The following cleaning are done for each data tidiness issue:
- `tweet_infos_df` is separated from `twitter_df`:
    - Merged the tables `tweet_infos_df` into `twitter_df` based on the `tweet_id` column.
- Index of `twitter_df` and `image_pred_df` is not `tweet_id`:
    - Set the index of `twitter_df` and `image_pred_df` to be the `tweet_id`.
- Dog stage and dog name columns do not belong in `twitter_df`:
    - Separated the `name`, `doggo`, `floofer`, `pupper`, and `puppo` columns from `twitter_df` into a new dataframe `tweet_dog_info_df`.
    - Dropped the columns mentioned above from `twitter_df`.
- Dog rating columns do not belong in `twitter_df`:
    - Dropped the rating columns from `twitter_df`. From the data cleaning on the quality issues above, the rating columns were moved to a separate table named `dog_ratings_df`.
- `image_pred_df`'s predicted class (`p1`, `p2`, `p3`), prediction confidence (`p1_conf`, `p2_conf`, `p3_conf`), and "is dog" columns (`p1_dog`, `p2_dog`, `p3_dog`) are untidy, where each of them should be represented by 1 column, but they are separated into 3 columns for each variable:
    - For this I melted the columns mentioned above into the following columns: `pred_level` (in which the value is either 1, 2, or 3), `pred_confidence`, `pred_class`, and `is_dog`.
    - Afterward, the index for `image_pred_df` is set to `tweet_id`, `img_idx`, and `pred_level`.

## Feature Engineering
Here is the list of some feature engineering done during the data wrangling:
- Converted retweet and reply information columns in `twitter_df` into `is_retweet` and `is_reply`:
    - The columns `in_reply_to_status_id`, `in_reply_to_user_id`, `retweeted_status_id`, `retweeted_status_user_id`, and `retweeted_status_timestamp` can be used to infer on whether the tweet is actually a retweet or a reply to another tweet, so I created the columns `is_retweet` and `is_reply` based on these columns, where the value is true if the `retweeted_status_id` and `in_reply_to_status_id` are not null (respectively), and vice versa.
    - The original columns themselves are not so important for analysis, so they are dropped.
- Converted `source` column values in `twitter_df` into categorical values:
    - The values of the `source` column consists of only 4 possible values that represent the source of the tweet.
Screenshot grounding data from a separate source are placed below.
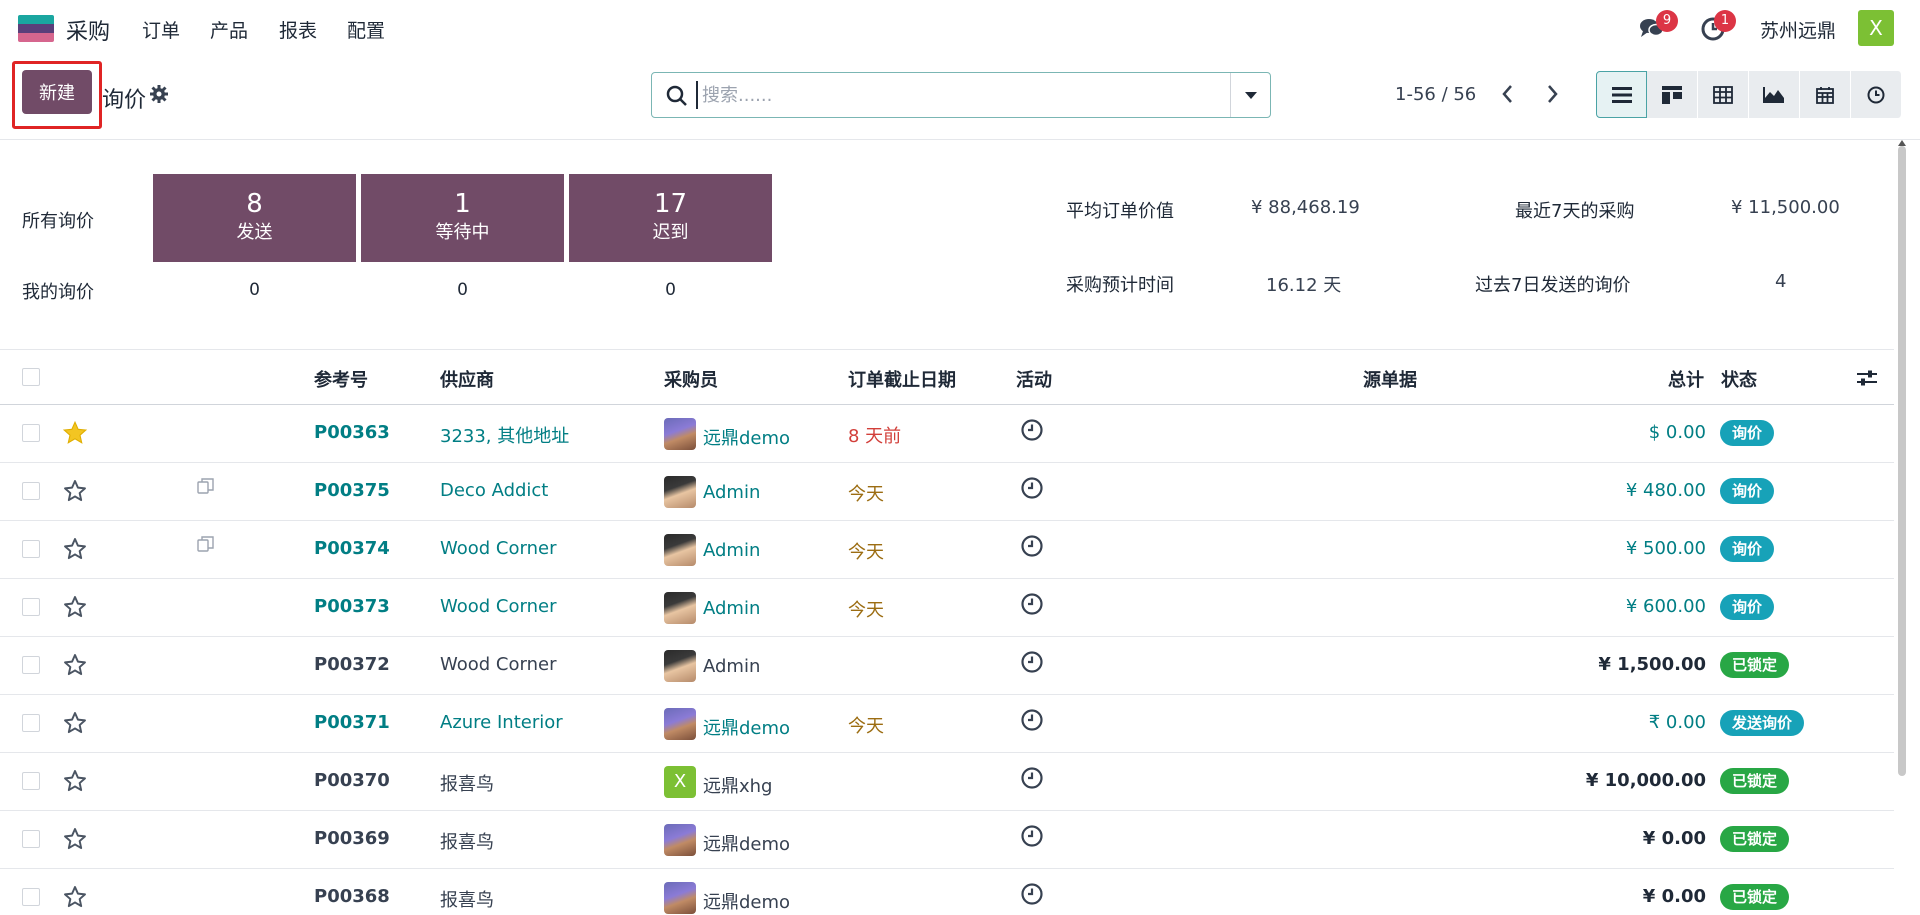 The height and width of the screenshot is (915, 1920). Describe the element at coordinates (229, 30) in the screenshot. I see `menu-products: 产品` at that location.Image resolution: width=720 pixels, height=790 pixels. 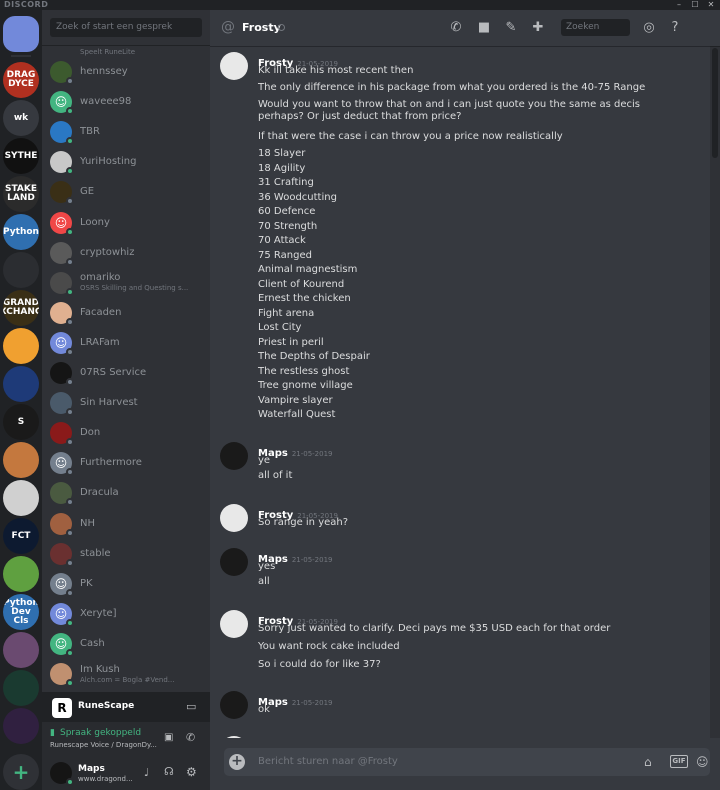 I want to click on list-item: GE, so click(x=126, y=192).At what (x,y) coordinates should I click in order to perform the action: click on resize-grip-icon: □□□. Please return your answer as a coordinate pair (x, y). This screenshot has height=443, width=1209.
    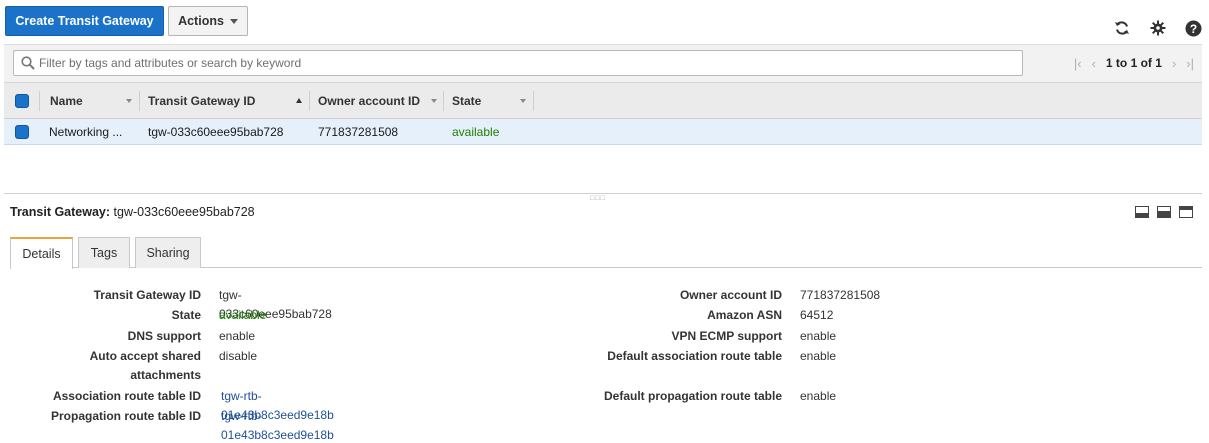
    Looking at the image, I should click on (598, 198).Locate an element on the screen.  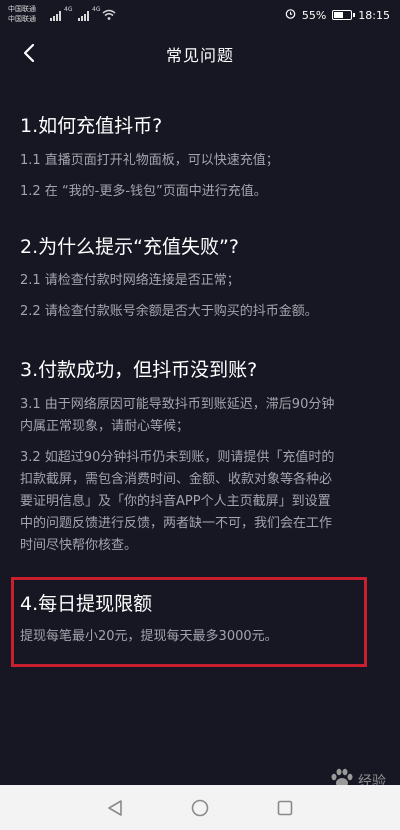
alarm-icon is located at coordinates (290, 15).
Based on the 4 unique values of the columns, they are then converted into categorical column with values: 'iphone', 'webclient', 'vine', and 'tweetdeck'.

## Conclusion
With the cleaning actions done above, here are finalized and cleaned dataframes:
- `twitter_df`: contains tweets technical informations.
- `image_pred_df`: contains dog breed classifications of the image in each tweet.
- `dog_ratings_df`: contains dog ratings found in each tweet. 
- `tweet_dog_info_df`: contains the dog stage and dog name detected in each tweet.

Each of the dataframe are saved as the following CSV files respectively:
- twitter_archive_master.csv
- image_predictions_master.csv
- tweet_dog_ratings_master.csv
- tweet_dog_infos_master.csv